We do have data indicating that we do inhibit soluble CD73. I think the kinetics are somewhat different than cell surface CD73 and we can follow that. So maybe the dosing necessary in order to achieve blockade may be different between that soluble fraction and the cell membrane fraction. The data from our monkey studies and the data from all the preclinical experience we've done indicate that the levels of soluble CD73 even upon dosing are going to be much lower than levels that would be necessary to provide a sync, if you will, for preventing antibody function. And really at the end of the day, the soluble CD73, we believe is really not what should be followed.

It's the role of CD73 within the tumor microenvironment.
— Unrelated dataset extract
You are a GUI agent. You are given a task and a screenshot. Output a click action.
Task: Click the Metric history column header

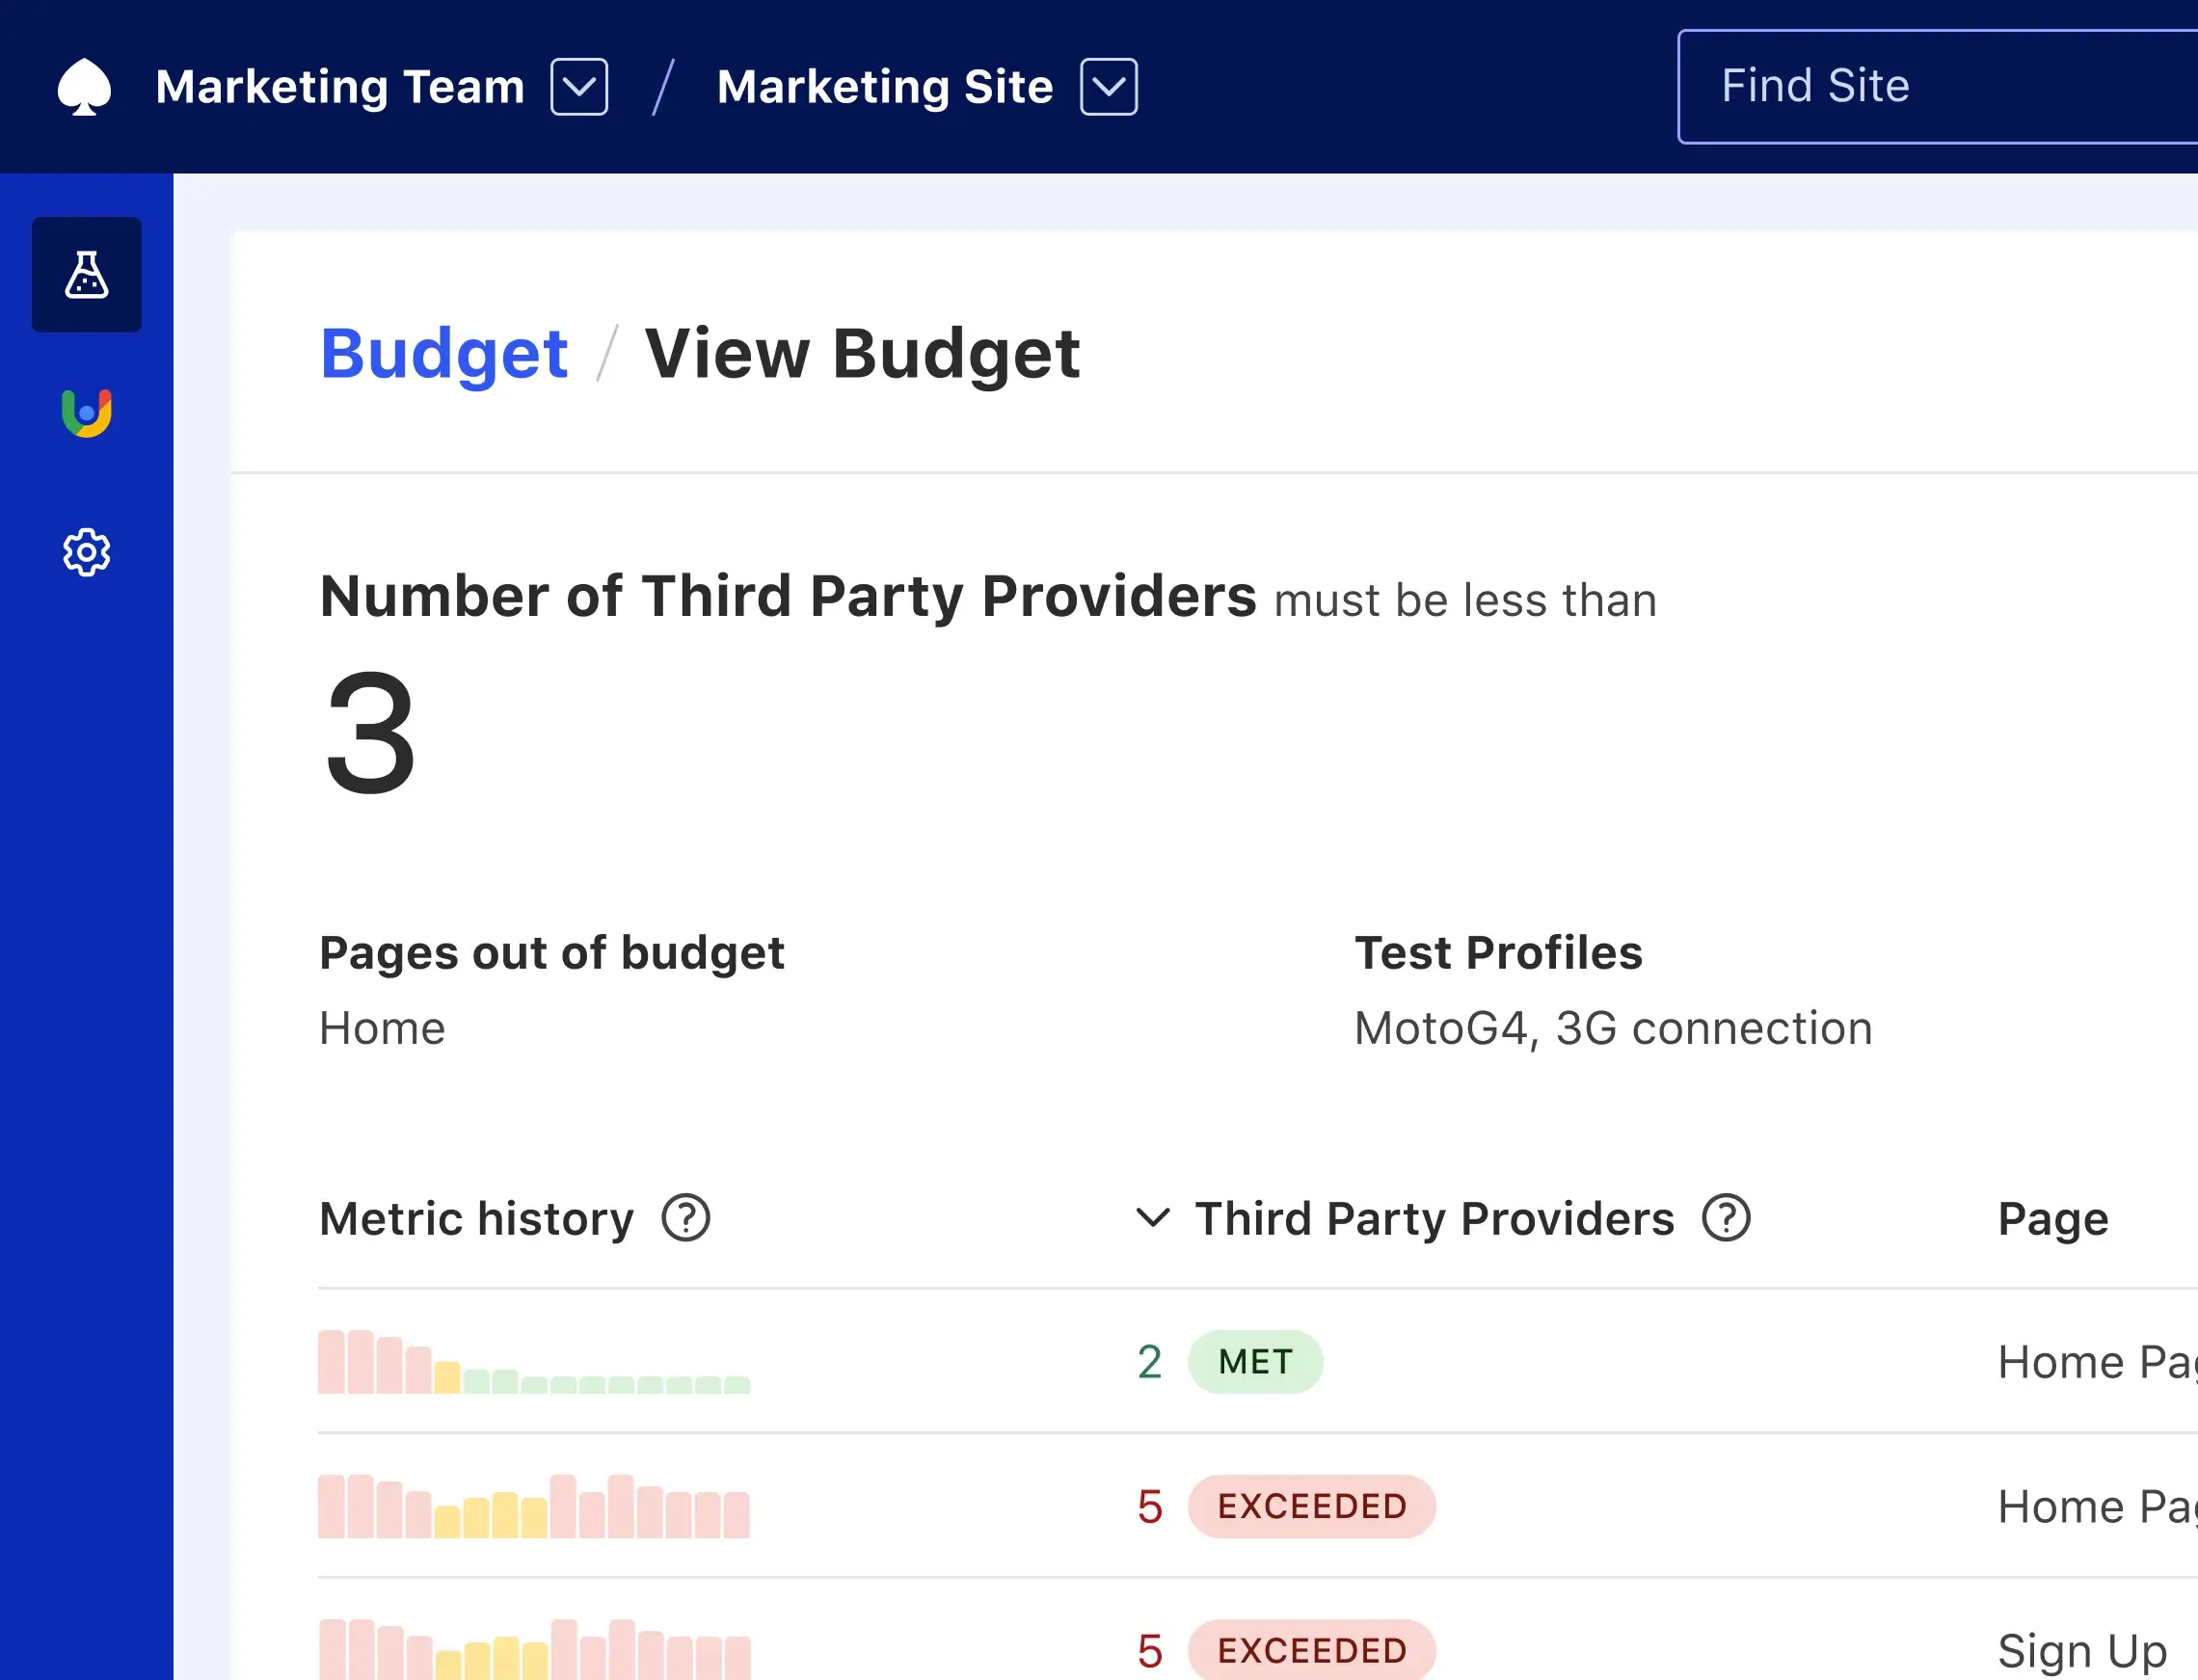click(476, 1218)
As I said, there's exceedingly low levels of ATP, which are found outside the tumor microenvironment. So from an enzymatic standpoint, CD73 is going to be a little relevance in those kind of the in the systemic tissues. And we believe that there's actually potential benefit by not inhibiting fully at least that CD73 outside of the tumor microenvironment. They actually avoid or dampen some of the PD-one mediated systemic immune related adverse events that we see there.

So it's something that we'll follow clearly in a clinic and see, but we really think the action is in the tumor microenvironment, the way the molecule has been developed and that's what our assays will aim on measuring in patients.

Speaker 2

Thank you. We've reached the end of our question and answer session. I'd like to turn the floor back over to Christine for any further or closing comments.

Speaker 3

Thank you all for your time today and for your questions. We look forward to seeing you at upcoming investor and medical conferences. But for now, we thank you again for your participation in the call today. Thank you and goodbye.

Speaker 2

Thank you. That does conclude today's teleconference and webcast. You may disconnect your line at this time and have a wonderful day. We thank you for your participation today.